También se enseña a los estudiantes sobre la vida del salmón, desde el huevo hasta la vida en el Tay. Todos estos esfuerzos tienen como objetivo preservar una maravilla natural que muestra Escocia y más allá.
Había una clara sensación de que Clarke preferiría estar en cualquier otro lugar que no fuera la confluencia de los ríos Tay e Isla. Los periodistas intentaron atraerlo al torbellino sobre si podría enganchar al delantero del Newcastle Harvey Barnes para la Copa del Mundo, o si pondría a Craig Gordon en la red, o cómo planeaba lograr el éxito en las peligrosas aguas de la final de la Copa del Mundo.
Clarke lanzó una línea tradicional. Habló, pero reveló poco. Habría sido más productivo preguntarle a un cazador furtivo en un pub dónde había obtenido exactamente un ejemplar de salmón tan excelente.

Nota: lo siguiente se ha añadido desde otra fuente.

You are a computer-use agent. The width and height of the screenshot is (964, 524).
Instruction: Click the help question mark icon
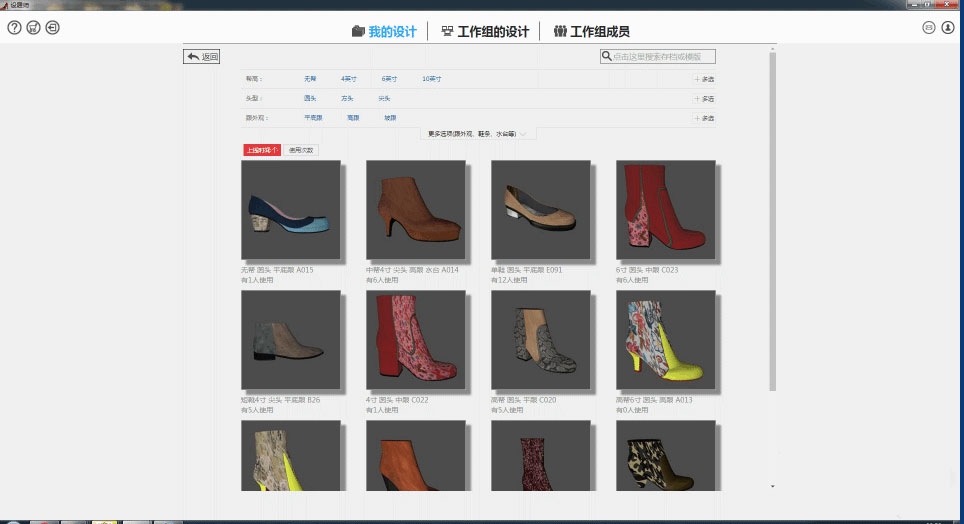[14, 27]
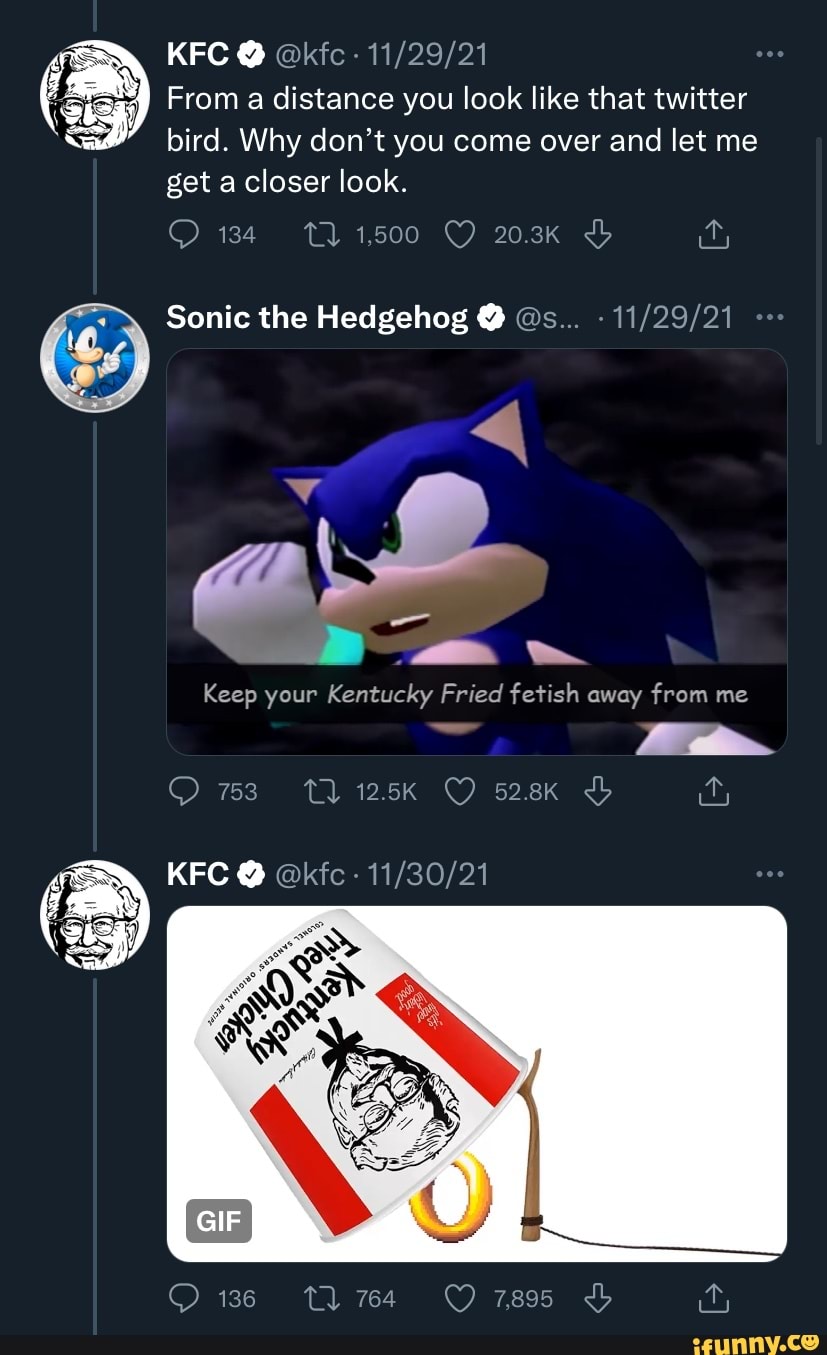The width and height of the screenshot is (827, 1355).
Task: Like KFC's GIF tweet with 7,895 likes
Action: point(462,1299)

En sus conversaciones con Daily Mail Sport se mostró más abierto sobre otras expediciones, en particular a Estados Unidos. “Me encantaría pescar en Montana y en los lagos del Medio Oeste”, dijo Clarke. “Pero una de mis mejores experiencias fue pescar macabí en las Bahamas. Lo hice hace unos 10 años y me encantaría volver a hacerlo. Fue espectacular.

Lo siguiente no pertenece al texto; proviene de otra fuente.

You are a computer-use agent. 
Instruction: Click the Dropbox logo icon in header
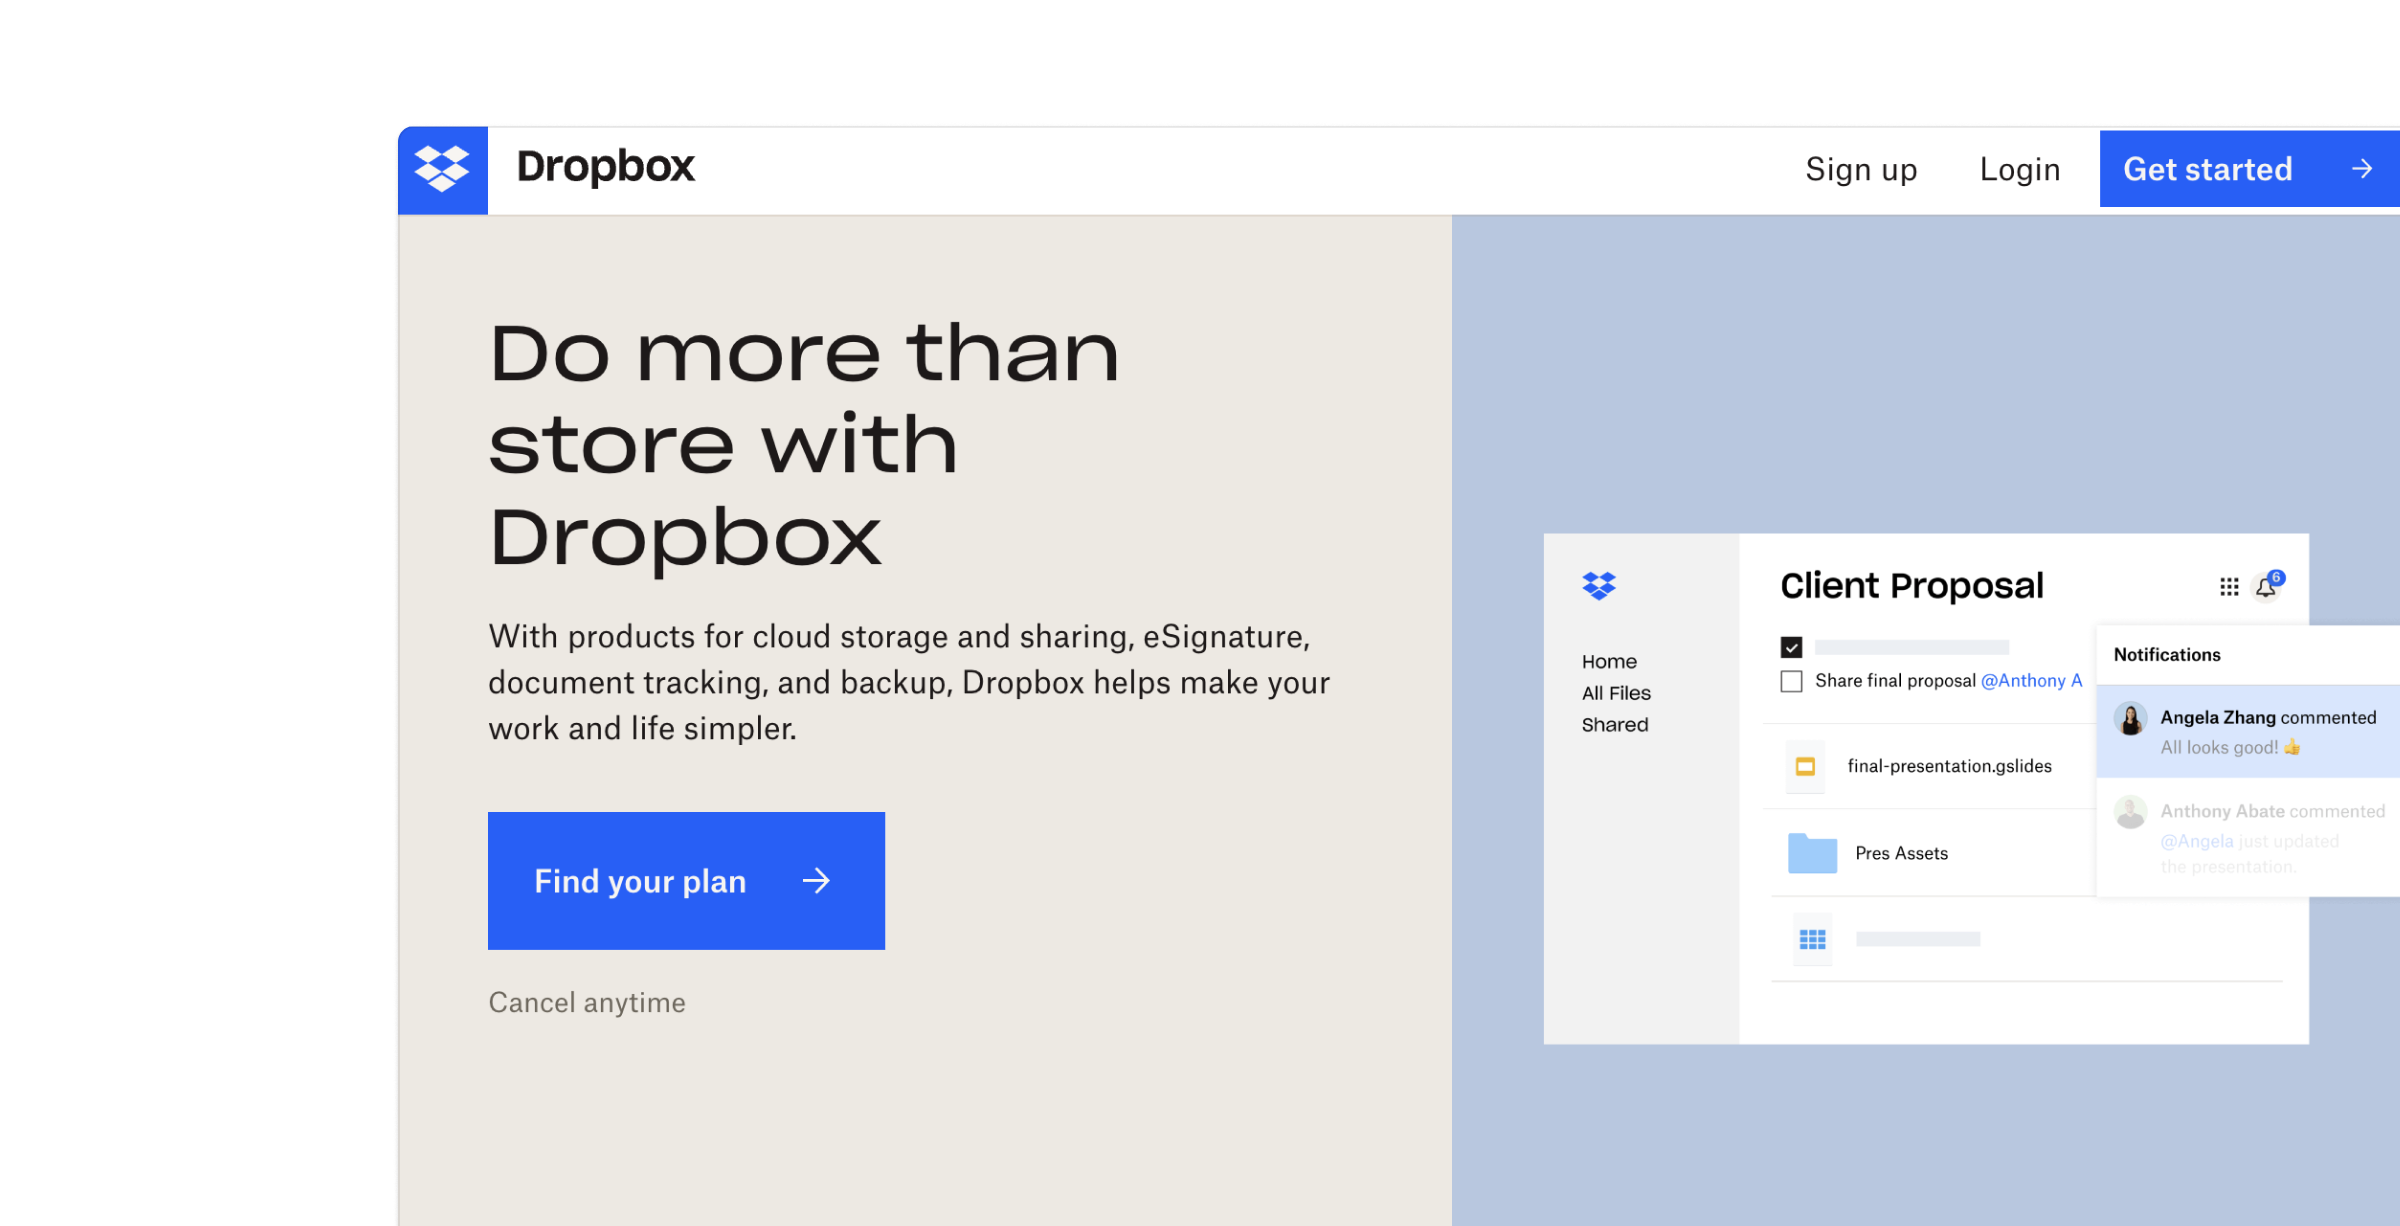pyautogui.click(x=442, y=168)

Estaba más que feliz de dejar eso para el futuro y pensar en las aguas del Tay. Fue dirigido por Ghillie Calum McRoberts, quien tiene más de 40 años de experiencia en pesca y conocimiento específico del Tay Beat. “Es un día perfecto para pescar”, dijo.
“Aquí nos estamos adaptando a aguas más altas. Los peces buscan ahorrar energía en esta época del año, así que siéntate debajo de esa orilla. Estaba cruzando el río, pero la aventura de Clarke fue breve y ceremonial.
Ghillie Ian Jones contó un día maravilloso en el que su grupo pescó 16 excelentes salmones en un día. “Un salmón de 25 libras es lo mejor que he logrado en este período”, afirmó.
Un salmón de 31 libras fue capturado en febrero de 2024 por John Craig, quien ganó el Trofeo John Moses, en memoria de un pescador y “querido amigo de la finca”, y lo ganó el pescador que pescó el mejor salmón.
El jefe de Escocia, Clarke, se dirige a los reunidos en la ceremonia de apertura
Clarke calificó su participación en la ceremonia como un gran honor, ya que se declaró abierta la temporada de pesca del salmón.
Le presentaron a Melanie Craig, la viuda de John.
“Estamos basados en Newcastle, pero John tenía raíces escocesas y le encantaban sus viajes a Tweed y Tay”, dijo. “Es muy especial, disfrutamos participar en ello. Es triste que John muriera sin confirmación de que ganaría el trofeo, pero sabía que estaba bien considerado y que probablemente ganaría. Era escocés de nacimiento y había estado pescando desde su infancia en la isla de Arran.
Al otro lado del agua, Steve Clarke crecía en Saltcoats. Las mareas de la vida trajeron de vuelta la memoria de John Craig a la sombra del puente Kinclaven y del entrenador escocés en lo que consideraba uno de los grandes días de su vida.
“La vida es muy extraña”, dice. “Nunca se sabe lo que sigue. Es un viaje de decisiones. No entré al fútbol por la ruta popular. Fui aprendiz en una fábrica durante cuatro años: Beechams en Irvine. Pero luego tomé la decisión de convertirme en un profesional de tiempo completo y de repente me encontré en otro viaje.
“Primero liderar a mi país y luego ser el hombre que lo dirigió durante la mayoría de los partidos, bueno, eso es simplemente increíble. Ahora estoy parado a orillas del río Tay, habiendo recibido un gran honor. ¿Cómo llegué aquí? Vaya”.
Clarke volvió a sonreír. Se estaba convirtiendo en un delincuente en serie.